==== Document excerpt ====

It is well documented that heparan sulphate proteoglycans (HSPGs) play important biological roles in cell-matrix adhesion processes and are essential regulators (or receptors) of growth factor actions. Proteoglycans are proteins classified by a posttranslational attachment of polysaccharide glycosaminoglycan (GAG) moieties each comprised of repeating disaccharide units (for reviews see references Jackson et al, 1991; Kjellen and Lindahl, 1991). They can be found associated with both the extracellular matrix and plasma membranes.

The four main, widely distributed, membrane-associated GAGs include heparin/HS and chondroitin sulfates A through C. These unbranched sulfated GAGs are defined by the repeating disaccharide units that comprise their chains, by their specific sites of sulfation, and by their susceptibility to bacterial enzymes known to cleave distinct GAG linkages (Linhardt et al, 1986). All have various degrees of sulfation which result in a high density of negative charge. Proteoglycans can be modified by more than one type of GAG and have a diversity of functions, including roles in cellular adhesion, differentiation, and growth. In addition, cell surface proteoglycans are known to act as cellular receptors for some bacteria and several animal viruses (Rostand and Esko, 1997), including; foot-and-mouth disease type O virus (Jackson et al, 1996), HSV types 1 and 2 (Sheih et al, 1992; WuDunn and Spear, 1989) and dengue virus (Chen et al, 1997).

==== Records ====

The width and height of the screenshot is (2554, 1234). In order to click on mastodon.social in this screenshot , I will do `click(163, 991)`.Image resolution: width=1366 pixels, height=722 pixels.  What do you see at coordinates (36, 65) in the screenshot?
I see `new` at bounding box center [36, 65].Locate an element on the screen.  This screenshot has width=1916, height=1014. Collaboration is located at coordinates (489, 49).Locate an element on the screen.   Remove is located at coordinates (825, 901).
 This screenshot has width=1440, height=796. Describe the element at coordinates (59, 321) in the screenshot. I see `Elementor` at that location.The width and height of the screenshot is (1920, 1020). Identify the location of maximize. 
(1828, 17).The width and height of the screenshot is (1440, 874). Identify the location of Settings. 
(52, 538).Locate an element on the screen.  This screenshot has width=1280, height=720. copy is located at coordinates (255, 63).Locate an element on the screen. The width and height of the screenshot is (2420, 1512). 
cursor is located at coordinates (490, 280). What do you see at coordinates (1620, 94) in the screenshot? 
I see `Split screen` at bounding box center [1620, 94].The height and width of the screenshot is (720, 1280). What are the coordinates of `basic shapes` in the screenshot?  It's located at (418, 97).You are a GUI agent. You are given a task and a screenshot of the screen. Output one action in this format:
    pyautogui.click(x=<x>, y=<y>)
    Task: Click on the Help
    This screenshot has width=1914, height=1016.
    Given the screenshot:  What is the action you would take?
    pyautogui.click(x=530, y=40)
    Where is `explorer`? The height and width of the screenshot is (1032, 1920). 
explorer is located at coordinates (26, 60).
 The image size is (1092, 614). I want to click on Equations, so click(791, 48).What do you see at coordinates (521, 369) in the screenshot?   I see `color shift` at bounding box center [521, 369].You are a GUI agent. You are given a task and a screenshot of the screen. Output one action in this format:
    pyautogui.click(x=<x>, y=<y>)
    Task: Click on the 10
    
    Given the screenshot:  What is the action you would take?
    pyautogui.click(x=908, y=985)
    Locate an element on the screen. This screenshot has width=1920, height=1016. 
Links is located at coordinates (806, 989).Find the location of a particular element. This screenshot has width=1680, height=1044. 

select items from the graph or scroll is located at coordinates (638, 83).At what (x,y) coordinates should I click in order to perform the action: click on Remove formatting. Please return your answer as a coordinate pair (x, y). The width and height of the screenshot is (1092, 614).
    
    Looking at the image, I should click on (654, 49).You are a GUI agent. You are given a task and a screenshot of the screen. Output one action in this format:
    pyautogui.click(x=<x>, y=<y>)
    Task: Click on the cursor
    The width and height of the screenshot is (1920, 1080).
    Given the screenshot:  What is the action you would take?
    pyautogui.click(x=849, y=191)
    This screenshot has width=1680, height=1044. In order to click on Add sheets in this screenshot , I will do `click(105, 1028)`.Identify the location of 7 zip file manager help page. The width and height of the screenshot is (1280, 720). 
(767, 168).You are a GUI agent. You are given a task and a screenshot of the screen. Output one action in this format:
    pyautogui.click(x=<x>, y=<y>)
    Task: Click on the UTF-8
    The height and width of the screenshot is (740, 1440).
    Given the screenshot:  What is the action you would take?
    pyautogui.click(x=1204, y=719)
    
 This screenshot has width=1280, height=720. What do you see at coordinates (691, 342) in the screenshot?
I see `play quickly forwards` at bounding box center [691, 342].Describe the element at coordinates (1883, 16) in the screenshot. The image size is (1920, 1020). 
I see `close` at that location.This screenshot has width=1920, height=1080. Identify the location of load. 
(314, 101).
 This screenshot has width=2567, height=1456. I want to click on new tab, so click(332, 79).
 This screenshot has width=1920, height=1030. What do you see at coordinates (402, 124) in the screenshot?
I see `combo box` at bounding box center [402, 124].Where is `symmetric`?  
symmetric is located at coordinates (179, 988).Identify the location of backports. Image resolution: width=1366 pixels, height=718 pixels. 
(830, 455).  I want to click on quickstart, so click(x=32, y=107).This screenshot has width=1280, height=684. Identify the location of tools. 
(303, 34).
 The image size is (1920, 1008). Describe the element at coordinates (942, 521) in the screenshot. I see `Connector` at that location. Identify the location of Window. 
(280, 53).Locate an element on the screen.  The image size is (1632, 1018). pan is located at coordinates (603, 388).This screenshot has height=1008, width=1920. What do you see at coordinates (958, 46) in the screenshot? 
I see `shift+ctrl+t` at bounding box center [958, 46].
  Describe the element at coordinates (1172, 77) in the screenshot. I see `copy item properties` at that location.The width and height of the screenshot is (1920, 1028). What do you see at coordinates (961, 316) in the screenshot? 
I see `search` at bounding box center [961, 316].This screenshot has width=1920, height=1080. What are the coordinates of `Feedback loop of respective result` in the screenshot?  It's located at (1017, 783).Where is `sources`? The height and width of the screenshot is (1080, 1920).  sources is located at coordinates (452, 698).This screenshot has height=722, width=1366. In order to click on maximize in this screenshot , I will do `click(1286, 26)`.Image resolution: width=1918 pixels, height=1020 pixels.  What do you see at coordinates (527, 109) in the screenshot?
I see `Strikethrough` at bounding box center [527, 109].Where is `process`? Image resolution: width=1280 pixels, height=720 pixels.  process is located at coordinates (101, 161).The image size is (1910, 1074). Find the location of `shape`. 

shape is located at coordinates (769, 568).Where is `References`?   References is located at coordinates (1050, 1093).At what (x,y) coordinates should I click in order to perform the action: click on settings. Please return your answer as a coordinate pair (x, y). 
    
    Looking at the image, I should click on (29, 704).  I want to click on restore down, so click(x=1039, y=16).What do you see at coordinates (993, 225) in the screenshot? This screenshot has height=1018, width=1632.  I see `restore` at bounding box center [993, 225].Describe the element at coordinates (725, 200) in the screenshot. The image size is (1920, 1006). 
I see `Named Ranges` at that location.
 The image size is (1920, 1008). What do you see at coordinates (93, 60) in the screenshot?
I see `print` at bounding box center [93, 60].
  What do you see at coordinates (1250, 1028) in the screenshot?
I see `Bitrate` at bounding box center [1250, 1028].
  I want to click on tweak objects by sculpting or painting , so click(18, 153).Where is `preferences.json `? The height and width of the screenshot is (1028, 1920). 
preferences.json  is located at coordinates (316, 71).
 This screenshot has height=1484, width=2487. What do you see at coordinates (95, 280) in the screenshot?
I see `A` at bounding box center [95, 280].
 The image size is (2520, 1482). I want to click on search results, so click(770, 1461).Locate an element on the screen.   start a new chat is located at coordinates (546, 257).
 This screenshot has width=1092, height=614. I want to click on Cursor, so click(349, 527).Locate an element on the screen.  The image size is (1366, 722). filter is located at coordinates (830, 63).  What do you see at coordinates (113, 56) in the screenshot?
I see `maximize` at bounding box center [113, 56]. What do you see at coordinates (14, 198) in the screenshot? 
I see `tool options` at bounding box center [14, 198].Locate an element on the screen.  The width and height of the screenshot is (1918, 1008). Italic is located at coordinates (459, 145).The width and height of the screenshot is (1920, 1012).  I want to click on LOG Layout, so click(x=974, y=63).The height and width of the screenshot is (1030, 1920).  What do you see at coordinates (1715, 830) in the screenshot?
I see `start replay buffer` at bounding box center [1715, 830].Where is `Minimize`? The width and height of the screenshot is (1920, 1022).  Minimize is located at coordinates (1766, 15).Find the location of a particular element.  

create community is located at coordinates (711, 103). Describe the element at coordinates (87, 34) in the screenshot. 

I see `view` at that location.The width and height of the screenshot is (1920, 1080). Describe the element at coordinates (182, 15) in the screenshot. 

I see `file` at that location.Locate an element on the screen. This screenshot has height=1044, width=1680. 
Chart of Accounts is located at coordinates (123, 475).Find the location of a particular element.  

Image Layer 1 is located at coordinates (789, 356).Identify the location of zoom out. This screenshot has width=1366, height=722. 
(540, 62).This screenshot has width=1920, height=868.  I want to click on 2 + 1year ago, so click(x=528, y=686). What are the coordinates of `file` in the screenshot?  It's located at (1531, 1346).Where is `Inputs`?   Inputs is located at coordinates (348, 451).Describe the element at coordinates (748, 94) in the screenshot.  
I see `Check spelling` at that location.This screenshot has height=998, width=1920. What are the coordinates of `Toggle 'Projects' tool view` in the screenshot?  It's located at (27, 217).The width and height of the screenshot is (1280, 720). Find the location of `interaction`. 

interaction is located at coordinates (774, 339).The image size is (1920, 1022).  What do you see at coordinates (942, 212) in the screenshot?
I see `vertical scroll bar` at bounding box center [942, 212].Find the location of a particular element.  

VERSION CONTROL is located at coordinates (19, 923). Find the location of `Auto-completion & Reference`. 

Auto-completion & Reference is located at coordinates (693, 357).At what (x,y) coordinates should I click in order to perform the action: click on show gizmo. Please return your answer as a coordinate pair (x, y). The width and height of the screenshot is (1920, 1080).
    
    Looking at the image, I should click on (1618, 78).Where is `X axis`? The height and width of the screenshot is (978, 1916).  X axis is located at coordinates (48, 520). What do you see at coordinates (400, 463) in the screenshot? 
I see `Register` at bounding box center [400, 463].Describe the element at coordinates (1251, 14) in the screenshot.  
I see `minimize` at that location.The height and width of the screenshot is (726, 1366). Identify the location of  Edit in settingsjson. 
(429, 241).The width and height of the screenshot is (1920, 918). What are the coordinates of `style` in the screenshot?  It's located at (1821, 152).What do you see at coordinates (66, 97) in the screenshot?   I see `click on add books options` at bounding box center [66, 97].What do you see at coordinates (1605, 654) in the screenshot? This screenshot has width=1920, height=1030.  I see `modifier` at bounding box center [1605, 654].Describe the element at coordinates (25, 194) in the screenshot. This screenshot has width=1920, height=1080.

====

— Task instructions —
Set down the entire passage on heparan sulfate proteoglycans above word for word.

— Response —
It is well documented that heparan sulphate proteoglycans (HSPGs) play important biological roles in cell-matrix adhesion processes and are essential regulators (or receptors) of growth factor actions. Proteoglycans are proteins classified by a posttranslational attachment of polysaccharide glycosaminoglycan (GAG) moieties each comprised of repeating disaccharide units (for reviews see references Jackson et al, 1991; Kjellen and Lindahl, 1991). They can be found associated with both the extracellular matrix and plasma membranes.

The four main, widely distributed, membrane-associated GAGs include heparin/HS and chondroitin sulfates A through C. These unbranched sulfated GAGs are defined by the repeating disaccharide units that comprise their chains, by their specific sites of sulfation, and by their susceptibility to bacterial enzymes known to cleave distinct GAG linkages (Linhardt et al, 1986). All have various degrees of sulfation which result in a high density of negative charge. Proteoglycans can be modified by more than one type of GAG and have a diversity of functions, including roles in cellular adhesion, differentiation, and growth. In addition, cell surface proteoglycans are known to act as cellular receptors for some bacteria and several animal viruses (Rostand and Esko, 1997), including; foot-and-mouth disease type O virus (Jackson et al, 1996), HSV types 1 and 2 (Sheih et al, 1992; WuDunn and Spear, 1989) and dengue virus (Chen et al, 1997).